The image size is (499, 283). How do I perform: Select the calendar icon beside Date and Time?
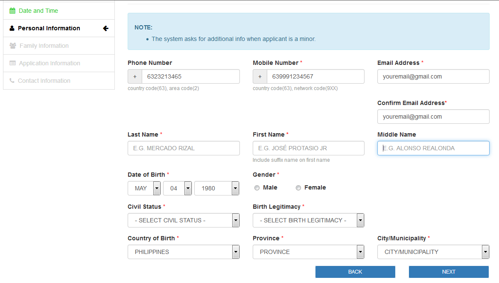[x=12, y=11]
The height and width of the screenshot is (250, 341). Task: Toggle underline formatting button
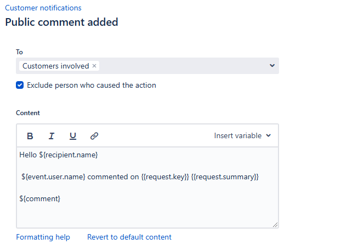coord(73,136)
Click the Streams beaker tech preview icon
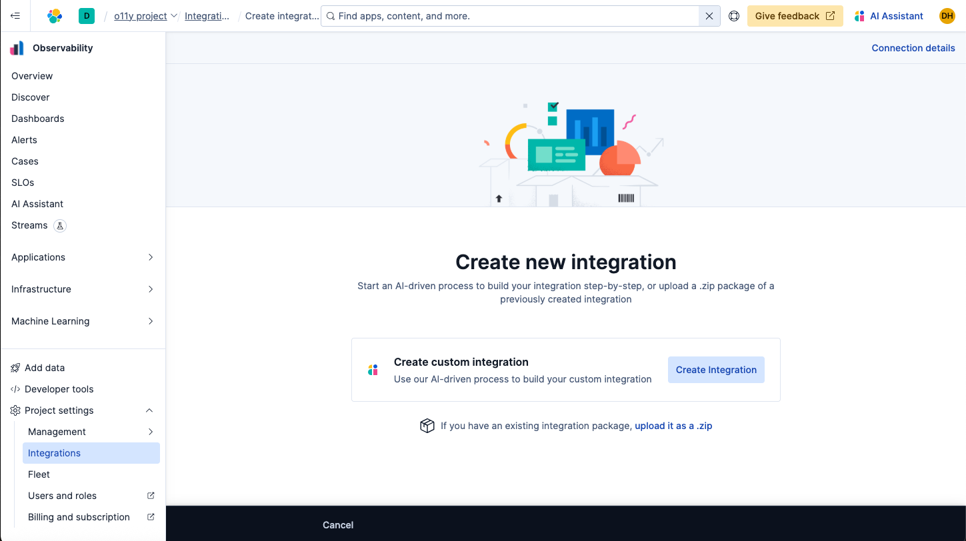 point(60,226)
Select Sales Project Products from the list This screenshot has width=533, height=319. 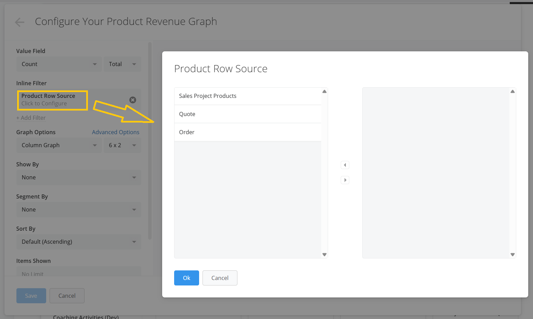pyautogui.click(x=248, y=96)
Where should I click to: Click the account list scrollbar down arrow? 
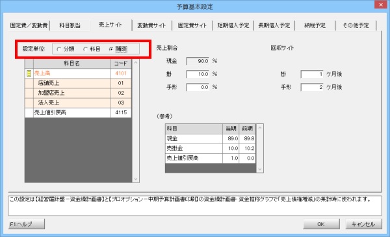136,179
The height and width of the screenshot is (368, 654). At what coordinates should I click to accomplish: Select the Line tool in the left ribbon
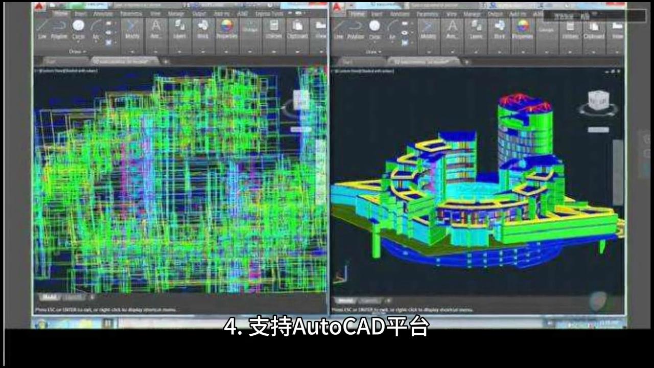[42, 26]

◆ ◆ ◆

Give an exact copy of the line containing "The height and width of the screenshot is (368, 654)." and every line after it through the end of the entries. Pictures are to be dropped.

The height and width of the screenshot is (368, 654). At what coordinates should I click to accomplish: Select the Line tool in the left ribbon
[42, 26]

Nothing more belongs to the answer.